=== Set exercise ===
Extend the report on the June 2023 UK Manufacturing PMI with a few further sentences, picking up after its final sentence.

The UK manufacturing industry's downturn continued as quarter two came to an end, with output, new orders and employment all declining, according to the latest S&P Global / CIPS UK Manufacturing PMI®.
June 2023 UK Manufacturing PMI key findings:
- Manufacturing PMI at 46.5 in June
- Output falls in intermediate and investment goods sectors
- Input prices and output charges both fall
June saw the seasonally adjusted UK Manufacturing PMI fall to a six-month low of 46.5 (a reading below 50 suggests contraction in the sector), down on May’s reading of 47.1 but above the flash estimate of 46.2. Despite price and supply chain pressures showing signs of easing, manufacturing activity shrank further, which it has now done for each of the past 11 months.
In June, all five PMI components (output, new orders, stocks of purchases, employment and suppliers’ delivery times) signposted the continuation of the sector’s current downturn.

=== Information supplied ===

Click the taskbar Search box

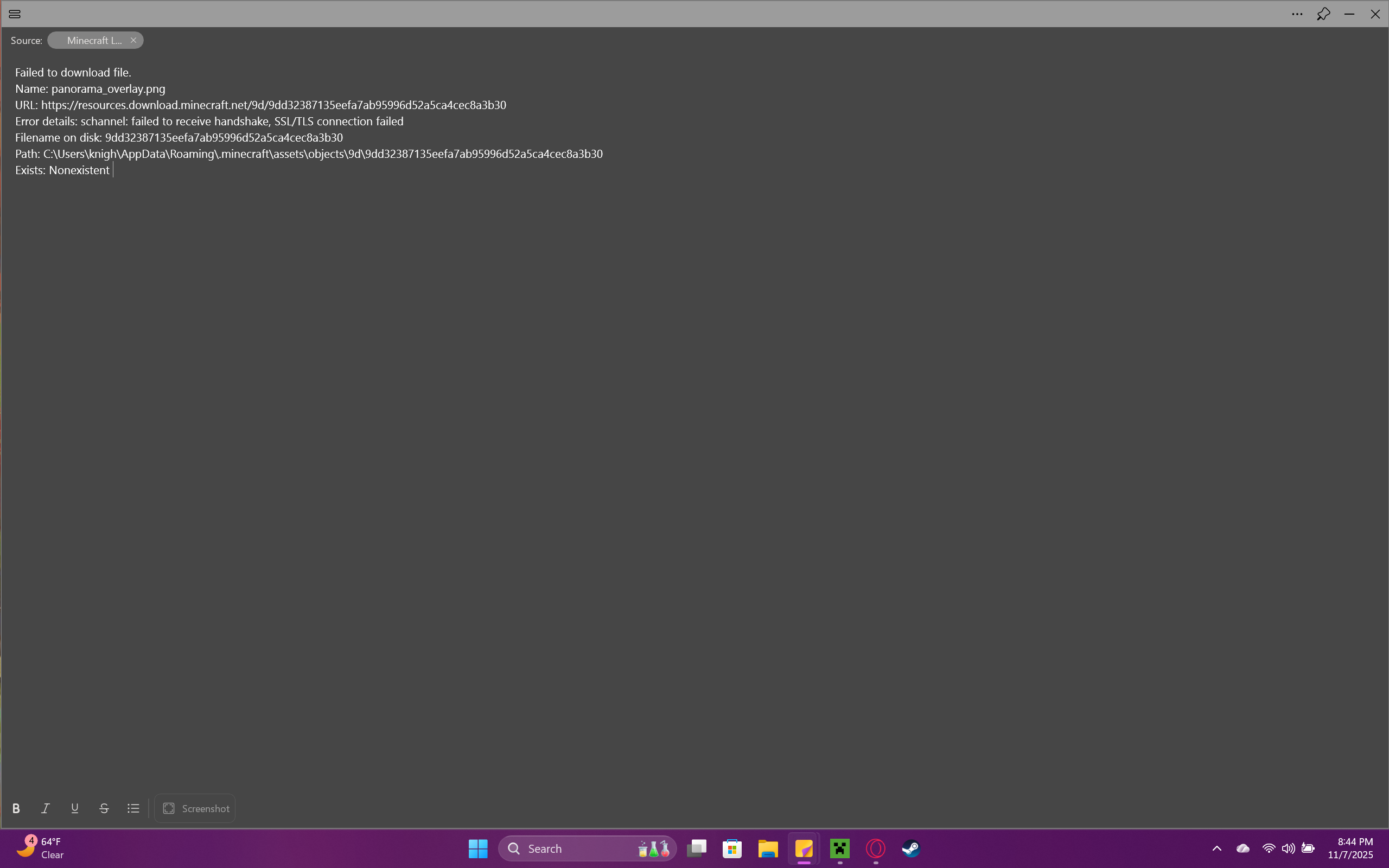point(574,848)
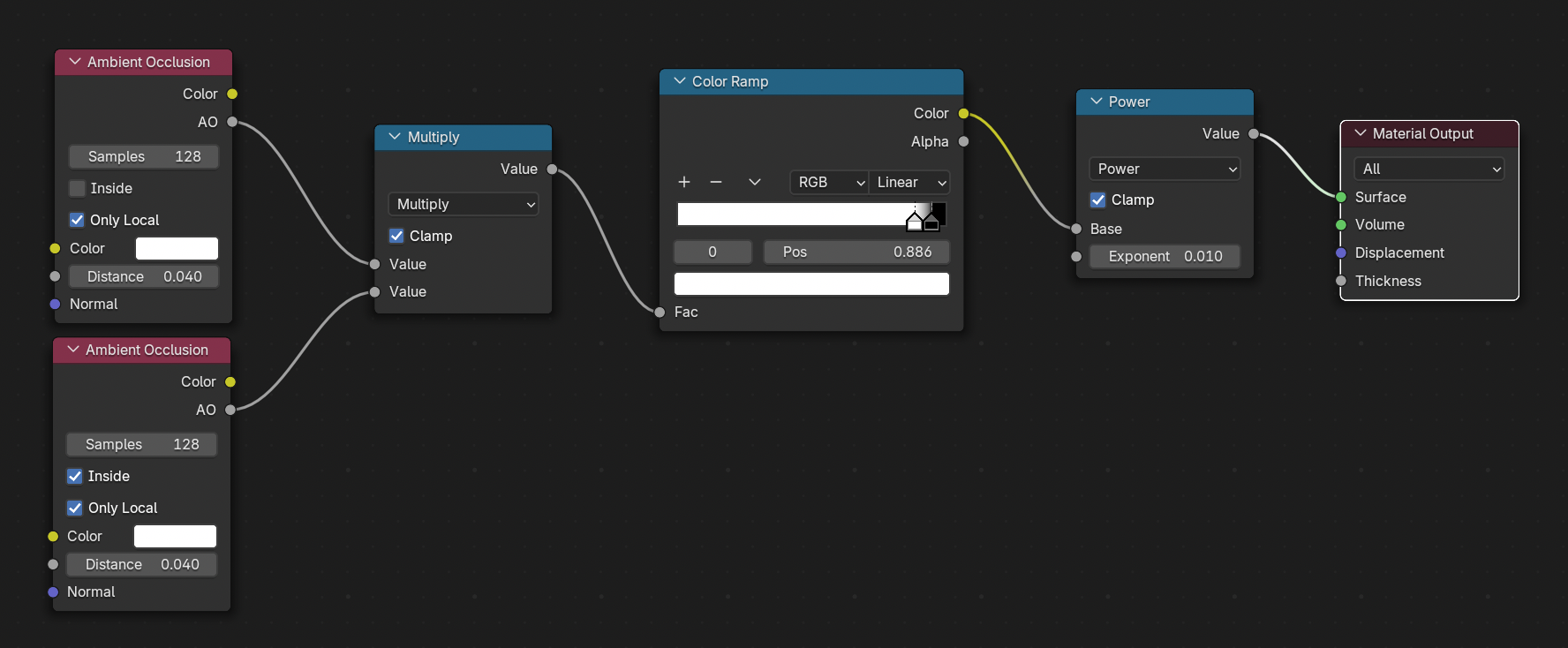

=== Expected answer ===
Nevertheless, optimism among manufacturers – despite dipping to a six-month low – remained positive, with 53% still forecasting growth over the next 12 months. Manufacturers cited new product launches and planned spending on sales, marketing and capital investment as potential reasons to see production increase over the coming year.
In the face of subdued output and new orders, manufacturing organisations reassessed their staffing requirements, leading to employment falling for the nine month in a row.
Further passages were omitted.